**Tasks:**
**a)** In the Tiny Blocks examples, what value is passed to the Fillna block?
**b)** Write the next part of the Tiny Blocks examples, starting right after the last line shown.

## Tiny Blocks Examples

In [1]:
# extract blocks
from tiny_blocks.extract import FromCSV
from tiny_blocks.extract import FromSQLQuery

# transform blocks 
from tiny_blocks.transform import DropDuplicates
from tiny_blocks.transform import Fillna
from tiny_blocks.transform import Rename
from tiny_blocks.transform import Merge

# load blocks
from tiny_blocks.load import ToCSV
from tiny_blocks.load import ToSQL

# pipeline operations
from tiny_blocks import FanIn, FanOut, Tee

# mock data
from tests.conftest import add_mocked_data
from tests.conftest import delete_mocked_data

import pandas as pd

In [2]:
add_mocked_data()

In [3]:
# check the source csv

df = pd.read_csv("/code/tests/data/source.csv", sep="|")
df

Unnamed: 0,d,e,f
0,uno,uno,7.0
1,dos,dos,
2,tres,tres,


In [4]:
# check the source sql

df = pd.read_sql_table(con="postgresql+psycopg2://user:pass@postgres:5432/db", table_name="source")
df

Unnamed: 0,a,b,c
0,uno,4,7.0
1,dos,5,8.0
2,dos,6,


### Example 1. Basic Pipeline 

In [5]:
# extract blocks
from_sql = FromSQLQuery(
    dsn_conn="postgresql+psycopg2://user:pass@postgres:5432/db", 
    sql="select * from source"
)

# transform blocks
fillna = Fillna(value="Hola Mundo")
drop_duplicates = DropDuplicates(subset=['a'])

# load blocks
to_csv = ToCSV(path="/code/tests/data/sink.csv")

In [6]:
''' 
Read from SQL -> Fill Null -> Drop Duplicates -> Write to CSV
'''

from_sql >> fillna >> drop_duplicates >> to_csv

In [7]:
df = pd.read_csv(to_csv.path, sep="|")
df

Unnamed: 0,a,b,c
0,dos,5,8.0
1,uno,4,7.0


### Example 2. Merging Pipes

In [8]:
# extract
from_sql = FromSQLQuery(
    dsn_conn="postgresql+psycopg2://user:pass@postgres:5432/db", 
    sql="select * from source"
)
from_csv = FromCSV(path="/code/tests/data/source.csv")

# transform
fillna = Fillna(value="Hola Mundo")
merge = Merge(how="left", left_on="a", right_on="d")
drop_dupl = DropDuplicates(subset=['a'])

# load
to_csv = ToCSV(path="/code/tests/data/sink.csv")

In [9]:
'''
read SQL -> FillNull -|
                      |-> Merge -> Write to CSV
read CSV -------------|
'''

FanIn(from_sql, from_csv >> fillna) >> merge >> drop_dupl >> to_csv

In [10]:
df = pd.read_csv(to_csv.path, sep="|")
df

Unnamed: 0,a,b,c,d,e,f
0,dos,5,8.0,dos,dos,Hola Mundo
1,uno,4,7.0,uno,uno,7.0


### Example 3. FanOut

In [11]:
# extract
from_sql = FromSQLQuery(
    dsn_conn="postgresql+psycopg2://user:pass@postgres:5432/db", 
    sql="select * from source"
)

**Data provided:**
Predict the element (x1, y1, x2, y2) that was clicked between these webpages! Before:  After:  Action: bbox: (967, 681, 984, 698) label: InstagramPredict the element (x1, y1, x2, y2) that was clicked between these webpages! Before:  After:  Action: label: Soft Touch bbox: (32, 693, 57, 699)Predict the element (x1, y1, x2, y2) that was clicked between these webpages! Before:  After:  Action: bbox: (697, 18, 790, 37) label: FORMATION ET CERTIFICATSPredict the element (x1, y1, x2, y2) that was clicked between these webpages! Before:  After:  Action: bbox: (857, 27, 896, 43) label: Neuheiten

**Outputs by task:**
**a)** "Hola Mundo"

**b)**
# transform
fillna = Fillna(value="Hola Mundo")
drop_dupl = DropDuplicates(subset=["a"])
rename = Rename(columns={"a": "A"})

# load
to_csv = ToCSV(path="/code/tests/data/sink.csv")
to_sql = ToSQL(
    dsn_conn="postgresql+psycopg2://user:pass@postgres:5432/db", 
    table_name="FanOut"
)

In [12]:
'''
read SQL -> FillNull -> | -> Rename columns -> | -> Drop Duplicates -> Write to SQL
                                               |
                                               | -> Write to CSV

'''
from_sql >> fillna >> rename >> FanOut(to_csv) >> drop_dupl >> to_sql

In [13]:
df = pd.read_csv(to_csv.path, sep="|")
df

Unnamed: 0,A,b,c
0,uno,4,7.0
1,dos,5,8.0
2,dos,6,Hola Mundo


In [14]:
df = pd.read_sql_table(
    con="postgresql+psycopg2://user:pass@postgres:5432/db", 
    table_name="FanOut"
)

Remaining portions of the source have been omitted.